To give herself courage Matty also ordered a brandy and soda. When the steward brought it the restaurant heaved with a clatter of china, and she braced her feet on the carpet. Her hand shook only a little when she raised the glass to her lips, and Matty was encouraged. Freed from the heat of Villa Lafayette, she felt better. Stronger. More determined. More like the women she wished to be like. She gulped down another mouthful.

If Matty was going to do what she planned, it had to be now while her courage was high and her inhibitions were down. The moment was right – a powerful instinct told her so – but her terror was such that she thought she was going to faint. Two minutes later, half the brandy and soda had disappeared, and fanned, warm and supportive, through her. Dear Emma, Matty headed her prayer, whoever you are, I want you to know you have a lot to answer for and I, for one, hope that you are right.

She got up, permitted the waiter to pull back her chair and to escort her out of the restaurant. Outside, the wind immediately attacked her hat and roared past her ears, and waves threw drifts of spume over her face. Kit was still standing at the rail, gazing back towards the vanished French coastline. Stepping carefully over the deck in her inappropriately high heels, Matty approached him.

‘Excuse me,’ she said softly.

Evidently Kit did not hear her for he said nothing.
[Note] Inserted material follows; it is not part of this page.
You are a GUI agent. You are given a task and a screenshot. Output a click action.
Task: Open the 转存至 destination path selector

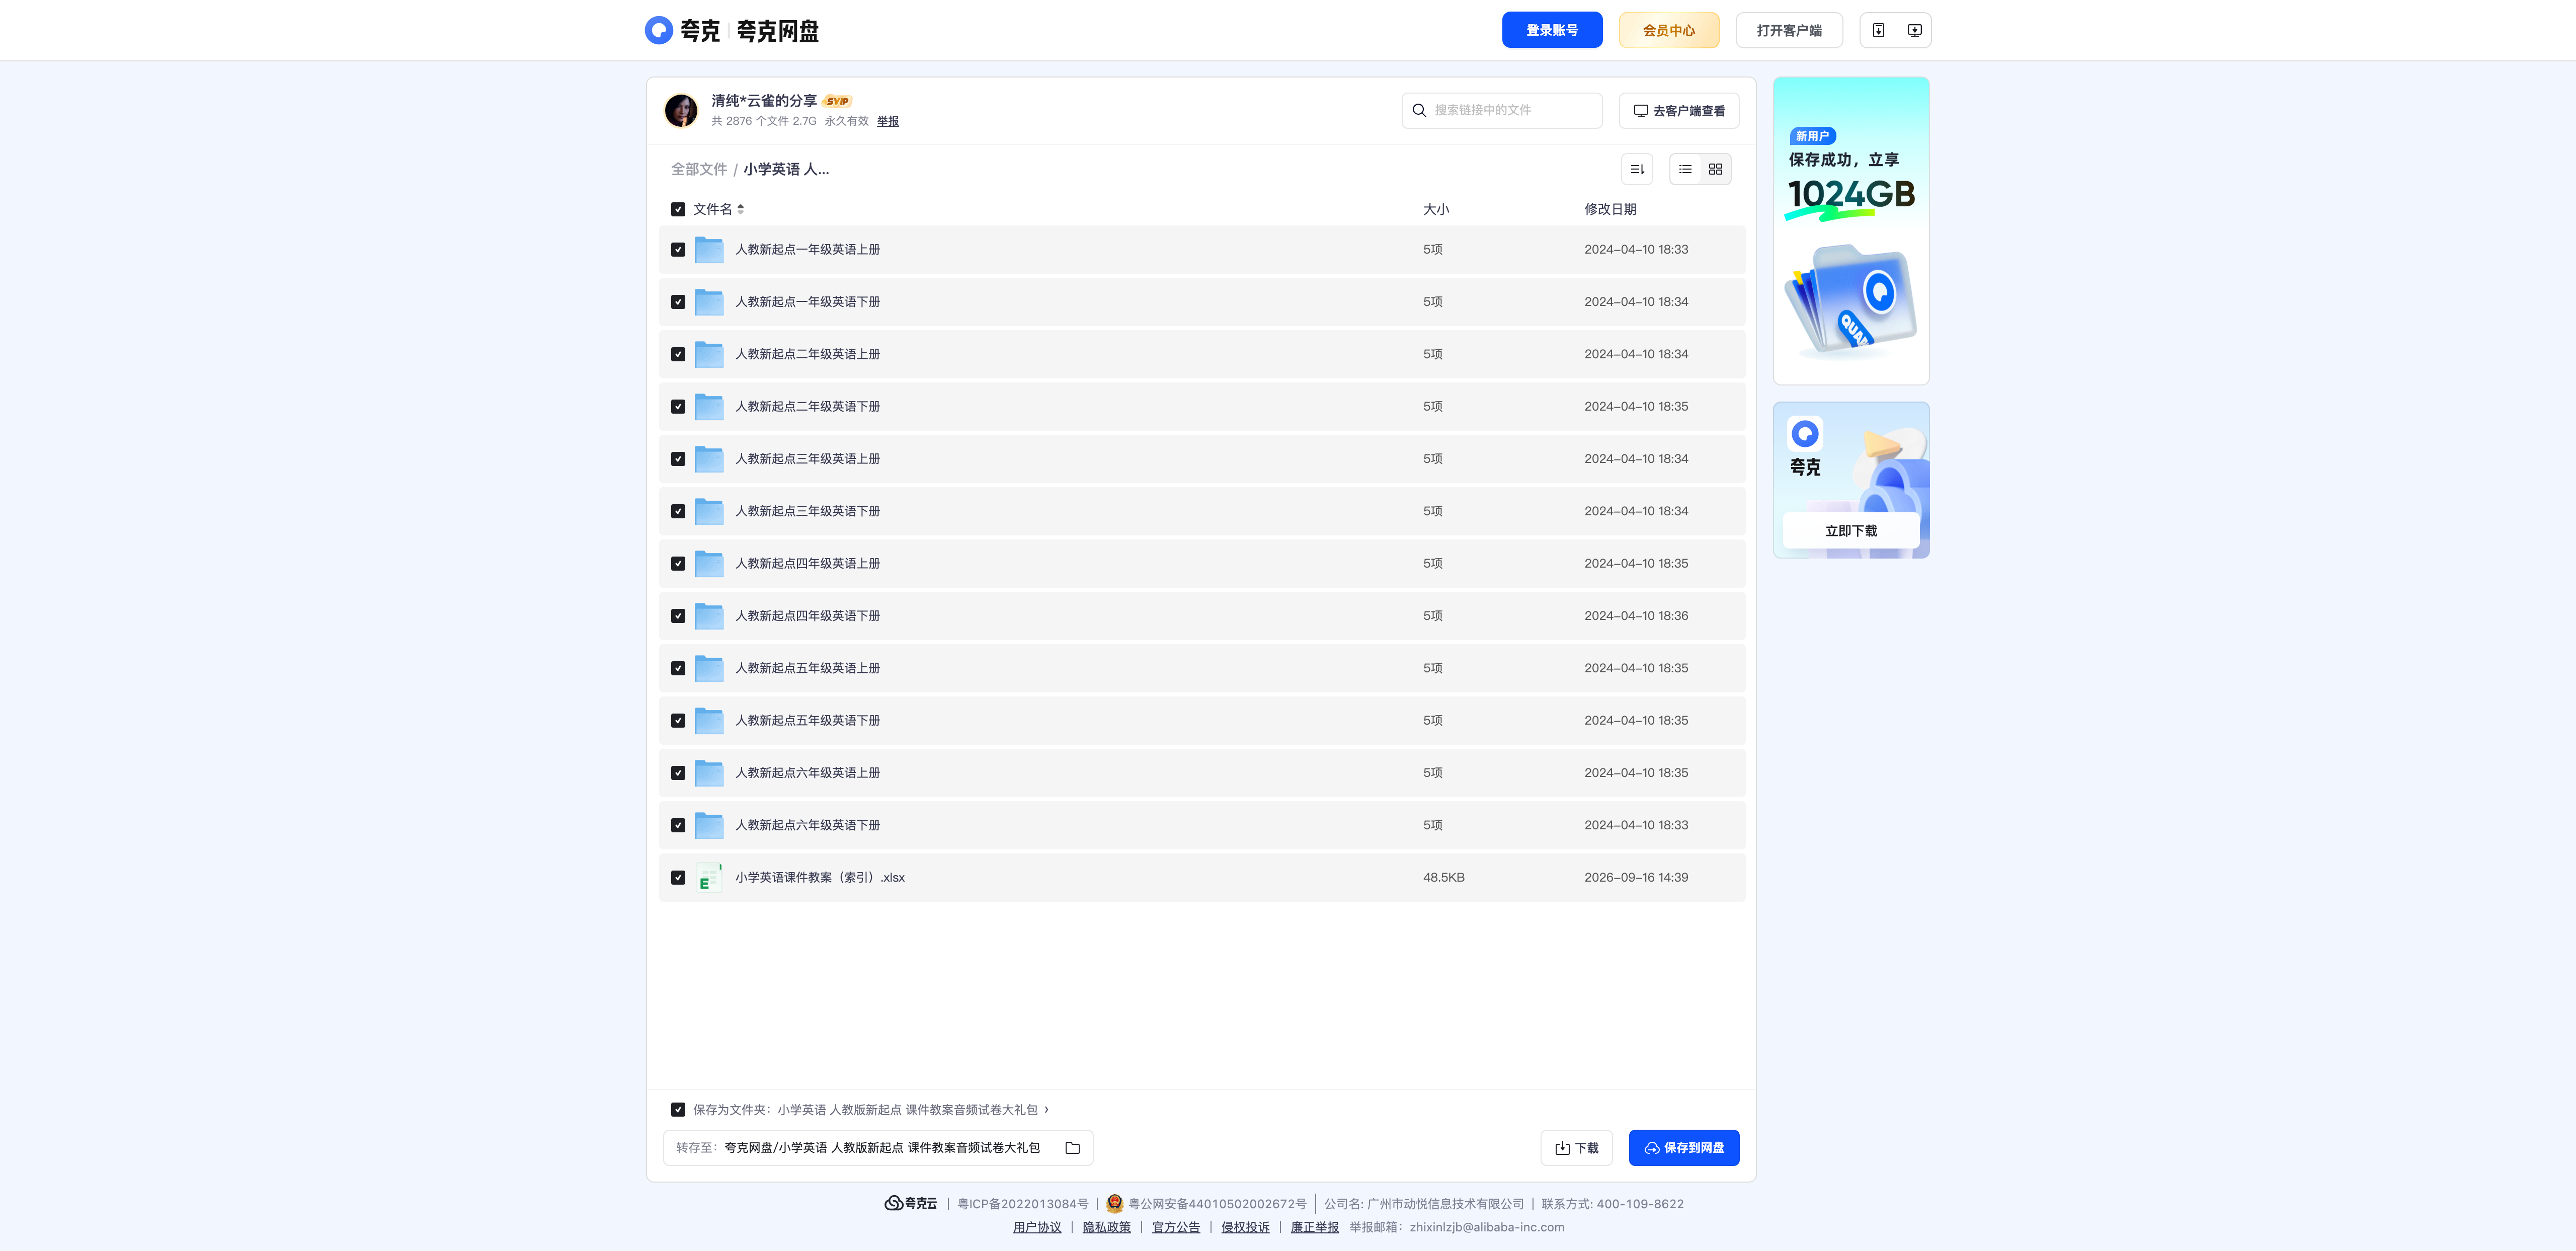click(x=877, y=1148)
‘Excuse me,’ she repeated, and touched his forearm. Puzzled by the interruption, Kit turned his head and looked down at his travelling companion. Later, he remembered thinking how badly she carried fatigue. She looked ill, frightened and very small. The wind whipped a strand of hair across her cheek and she pushed it back with a hand that trembled visibly.
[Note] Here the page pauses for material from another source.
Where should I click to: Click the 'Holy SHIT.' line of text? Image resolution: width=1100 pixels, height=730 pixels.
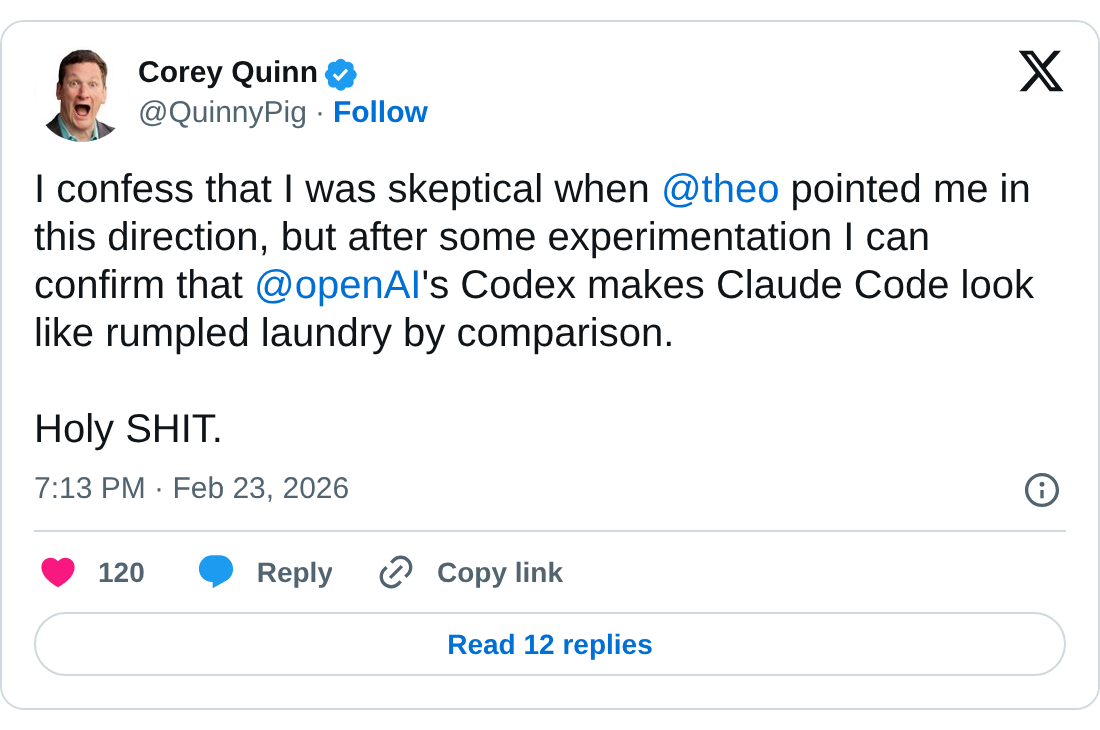(128, 429)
‘I hope you don’t mind me interrupting you,’ she said.

Normally polite, Kit’s expression was not inviting and she shrank inside. ‘No,’ he said, barely concealing his reluctance. ‘Of course not. Do you need help?’

Matty lost her nerve and floundered. ‘I was just wondering what time we will dock.’

Kit pushed aside thoughts of the weary business of settling debts and making decisions about what to sell, what to keep, how to stay solvent, and consulted his watch. ‘Another hour,’ he replied. ‘Are you feeling all right?’

‘Perfectly, thank you.’

There was silence.

‘Could I get you something to drink?’ he asked over the noise of the wind.